In your reply, restate all of the records below word for word.

----

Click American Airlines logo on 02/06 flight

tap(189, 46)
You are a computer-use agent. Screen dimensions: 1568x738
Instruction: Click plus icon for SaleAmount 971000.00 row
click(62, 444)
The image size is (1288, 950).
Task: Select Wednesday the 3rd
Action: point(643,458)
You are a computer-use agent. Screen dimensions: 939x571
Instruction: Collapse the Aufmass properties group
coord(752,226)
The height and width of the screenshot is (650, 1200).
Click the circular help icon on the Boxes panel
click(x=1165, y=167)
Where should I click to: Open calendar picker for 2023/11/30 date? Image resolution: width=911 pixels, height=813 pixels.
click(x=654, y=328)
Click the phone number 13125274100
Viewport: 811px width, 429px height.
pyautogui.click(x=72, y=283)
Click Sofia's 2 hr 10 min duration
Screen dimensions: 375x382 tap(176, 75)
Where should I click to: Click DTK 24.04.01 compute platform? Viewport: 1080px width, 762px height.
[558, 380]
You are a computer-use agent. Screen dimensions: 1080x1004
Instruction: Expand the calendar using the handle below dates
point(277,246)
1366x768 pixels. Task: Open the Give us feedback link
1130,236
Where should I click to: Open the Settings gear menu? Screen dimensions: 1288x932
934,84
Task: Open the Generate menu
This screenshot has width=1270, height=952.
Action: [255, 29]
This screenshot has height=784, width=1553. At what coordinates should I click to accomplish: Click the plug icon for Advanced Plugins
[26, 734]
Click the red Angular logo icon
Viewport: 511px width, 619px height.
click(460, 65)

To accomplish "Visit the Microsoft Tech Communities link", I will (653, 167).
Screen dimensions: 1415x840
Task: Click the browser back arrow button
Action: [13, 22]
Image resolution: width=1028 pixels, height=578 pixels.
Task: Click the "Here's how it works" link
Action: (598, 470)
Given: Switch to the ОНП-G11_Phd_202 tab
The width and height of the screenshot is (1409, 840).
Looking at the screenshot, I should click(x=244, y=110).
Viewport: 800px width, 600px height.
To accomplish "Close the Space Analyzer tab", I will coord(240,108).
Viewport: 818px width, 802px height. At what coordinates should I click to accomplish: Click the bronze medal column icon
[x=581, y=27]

----

> _ANSWER_
Click American Airlines logo on 02/06 flight

tap(189, 46)
You are a computer-use agent. Screen dimensions: 1568x738
Instruction: Click plus icon for SaleAmount 971000.00 row
click(62, 444)
The image size is (1288, 950).
Task: Select Wednesday the 3rd
Action: point(643,458)
You are a computer-use agent. Screen dimensions: 939x571
Instruction: Collapse the Aufmass properties group
coord(752,226)
The height and width of the screenshot is (650, 1200).
Click the circular help icon on the Boxes panel
click(x=1165, y=167)
Where should I click to: Open calendar picker for 2023/11/30 date? Image resolution: width=911 pixels, height=813 pixels.
click(x=654, y=328)
Click the phone number 13125274100
Viewport: 811px width, 429px height.
pyautogui.click(x=72, y=283)
Click Sofia's 2 hr 10 min duration
Screen dimensions: 375x382 tap(176, 75)
Where should I click to: Click DTK 24.04.01 compute platform? Viewport: 1080px width, 762px height.
[558, 380]
You are a computer-use agent. Screen dimensions: 1080x1004
Instruction: Expand the calendar using the handle below dates
point(277,246)
1366x768 pixels. Task: Open the Give us feedback link
1130,236
Where should I click to: Open the Settings gear menu? Screen dimensions: 1288x932
934,84
Task: Open the Generate menu
This screenshot has width=1270, height=952.
Action: [255, 29]
This screenshot has height=784, width=1553. At what coordinates should I click to accomplish: Click the plug icon for Advanced Plugins
[26, 734]
Click the red Angular logo icon
Viewport: 511px width, 619px height.
click(460, 65)

To accomplish "Visit the Microsoft Tech Communities link", I will (653, 167).
Screen dimensions: 1415x840
Task: Click the browser back arrow button
Action: [13, 22]
Image resolution: width=1028 pixels, height=578 pixels.
Task: Click the "Here's how it works" link
Action: (598, 470)
Given: Switch to the ОНП-G11_Phd_202 tab
The width and height of the screenshot is (1409, 840).
Looking at the screenshot, I should click(x=244, y=110).
Viewport: 800px width, 600px height.
To accomplish "Close the Space Analyzer tab", I will coord(240,108).
Viewport: 818px width, 802px height. At what coordinates should I click to accomplish: Click the bronze medal column icon
[x=581, y=27]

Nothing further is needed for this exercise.